Though the threat of nuclear war may never disappear entirely, there are ways to minimize the risk through patient, farsighted diplomacy.
President Clinton took just such a step the other day with his decision to renounce further U.S. nuclear tests unless their resumption is ever justified by heightened international tensions.This White House move flies in the face of advice from Pentagon advisers, who have been insisting that a series of small tests is needed is assure the continued safety and workability of existing stockpiles of U.S. nuclear weapons.
But that claim has been rendered untenable by the development of computer simulations that can keep the U.S. arsenal reliable without either the radioactive or political fallout from the usual kinds of nuclear tests.
This disparity raises doubts about whether the Pentagon is as sophisticated as it needs to be and ought to prompt a searching review of the military's technological expertise to make sure it is keeping pace with the latest developments.
Meanwhile, the benefits of the Clinton decision far outweigh the risks.
If the United States had resumed small tests now, the world could quickly have become a more dangerous place. It would have been harder to muster world opinion against the tests being planned by France and China. Some nations might have felt compelled to undertake small tests of their own - and it's hard to determine whether small tests are designed to check existing weapons or to develop new ones.
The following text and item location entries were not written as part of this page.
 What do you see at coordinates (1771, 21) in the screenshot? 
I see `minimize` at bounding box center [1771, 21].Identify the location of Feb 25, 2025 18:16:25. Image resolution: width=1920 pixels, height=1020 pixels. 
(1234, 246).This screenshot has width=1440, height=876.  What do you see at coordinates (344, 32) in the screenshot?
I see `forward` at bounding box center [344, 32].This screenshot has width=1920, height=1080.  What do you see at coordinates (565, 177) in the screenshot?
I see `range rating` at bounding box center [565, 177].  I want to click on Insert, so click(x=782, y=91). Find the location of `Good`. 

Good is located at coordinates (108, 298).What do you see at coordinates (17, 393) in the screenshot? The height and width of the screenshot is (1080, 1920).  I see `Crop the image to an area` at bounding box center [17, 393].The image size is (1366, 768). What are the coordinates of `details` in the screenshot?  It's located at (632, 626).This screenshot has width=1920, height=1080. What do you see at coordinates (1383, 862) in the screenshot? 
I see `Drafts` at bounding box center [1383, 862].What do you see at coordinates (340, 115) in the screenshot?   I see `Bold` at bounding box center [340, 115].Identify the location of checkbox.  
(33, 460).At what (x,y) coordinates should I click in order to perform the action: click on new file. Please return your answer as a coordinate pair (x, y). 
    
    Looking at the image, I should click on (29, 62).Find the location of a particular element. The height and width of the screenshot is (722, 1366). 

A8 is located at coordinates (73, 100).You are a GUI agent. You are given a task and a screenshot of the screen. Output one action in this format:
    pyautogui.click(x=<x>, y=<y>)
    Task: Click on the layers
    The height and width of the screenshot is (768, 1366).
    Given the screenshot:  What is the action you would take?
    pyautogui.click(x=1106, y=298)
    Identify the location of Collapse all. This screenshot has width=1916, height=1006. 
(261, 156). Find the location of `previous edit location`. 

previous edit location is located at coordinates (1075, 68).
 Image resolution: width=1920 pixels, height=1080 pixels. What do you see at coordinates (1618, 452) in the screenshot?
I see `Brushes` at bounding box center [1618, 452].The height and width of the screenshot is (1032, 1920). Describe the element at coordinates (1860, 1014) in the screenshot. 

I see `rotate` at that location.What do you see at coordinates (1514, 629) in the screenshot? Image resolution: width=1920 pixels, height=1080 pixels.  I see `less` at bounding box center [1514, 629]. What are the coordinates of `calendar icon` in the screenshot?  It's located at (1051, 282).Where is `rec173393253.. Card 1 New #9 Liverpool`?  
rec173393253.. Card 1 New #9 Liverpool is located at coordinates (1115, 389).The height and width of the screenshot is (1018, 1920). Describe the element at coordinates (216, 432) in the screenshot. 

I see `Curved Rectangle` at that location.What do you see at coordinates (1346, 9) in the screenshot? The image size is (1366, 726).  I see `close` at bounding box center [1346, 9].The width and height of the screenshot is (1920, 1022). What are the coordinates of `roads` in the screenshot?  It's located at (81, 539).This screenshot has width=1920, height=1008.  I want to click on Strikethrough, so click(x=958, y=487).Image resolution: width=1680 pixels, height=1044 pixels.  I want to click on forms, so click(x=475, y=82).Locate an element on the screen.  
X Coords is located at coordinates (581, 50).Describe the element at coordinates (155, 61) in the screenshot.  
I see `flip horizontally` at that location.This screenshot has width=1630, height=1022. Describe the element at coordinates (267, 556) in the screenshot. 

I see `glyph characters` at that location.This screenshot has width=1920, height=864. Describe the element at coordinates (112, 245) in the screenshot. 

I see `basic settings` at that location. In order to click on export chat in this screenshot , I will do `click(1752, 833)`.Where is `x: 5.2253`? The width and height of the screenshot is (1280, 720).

Other nuclear nations, lacking the technological ability to conduct small tests, might have felt they had an excuse for undertaking full-scale nuclear blasts. Likewise, non-nuclear nations might have been given an incentive to stop relying on conventional military hardware alone and start buying or developing weapons of mass destruction.
The upshot would have been an international climate hostile to current negotiations in Geneva aimed at developing a comprehensive new nuclear test ban treaty next year.
No tests could and should eventually mean progressively less reliance on nuclear weapons, less risk of nuclear war, and even less danger of nuclear blackmail. With Clinton's encouraging example before it, the world simply must keep working in this direction.